Fieber erhöht den Insulinbedarf und treibt den Blutzucker in die Höhe. "Auch eine Schlafapnoe – nächtliche Atemaussetzer, die einen erholsamen Schlaf verhindern – kann den Zucker über Nacht erhöhen. Ebenso andere Schlafstörer, etwa Schmerzen und Sorgen", sagt Diabetologe Kolassa.

Das hilft: Klären Sie beim Arzt, wie Sie Ihre Diabetestherapie bei einem Infekt anpassen und was Sie bei Schlafstörungen tun können, um besser zu schlafen. Lassen Sie sich bei Verdacht auf eine Schlafapnoe untersuchen.

Ursachenfindung: Nachts die Werte messen

"Wer am Morgen zu hohe Werte hat, sollte seinen Blutzucker einmal in der Nacht um zwei Uhr messen", rät Professor Jochen Seufert. Am besten alle abends, nachts und morgens ermittelten Blutzuckerwerte notieren und zum Diabetologen mitnehmen. Das erleichtert dem Arzt, dem Phänomen auf den Grund zu gehen.

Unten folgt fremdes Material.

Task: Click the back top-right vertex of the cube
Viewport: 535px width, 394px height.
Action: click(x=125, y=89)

Der nächtliche Blutzuckerspiegel gibt einen Hinweis darauf, was die Ursache für das Morgenhoch sein könnte. Sind die Werte um zwei Uhr zu hoch, steckt möglicherweise eine zu späte Mahlzeit oder falsche Medikamentendosis dahinter. Sind sie um diese Zeit dagegen eher im niedrigen Bereich, könnte eine nächtliche Unterzuckerung oder das Dawn-Phänomen für die hohen Zuckerspiegel nach dem Aufstehen verantwortlich sein. Oft befragt der Arzt sein Gegenüber zudem nach dessen Ernährungsgewohnheiten am Abend.

Reicht das alles nicht aus, um der Ursache auf die Spur zu kommen, kann der Arzt dem Patienten auch ein Gerät geben, das den Zucker in der Nacht fortlaufend misst. Bei diesen CGM-Systemen (continuous glucose monitoring) trägt der Betreffende einen Sensor am Körper, der in regelmäßigen Abständen die Zuckerwerte im Unterhautfettgewebe misst. "Auf diese Weise lässt sich genau feststellen, wann in der Nacht die Zuckerwerte nach oben oder nach unten ausschlagen", sagt Diabetologe Pillin.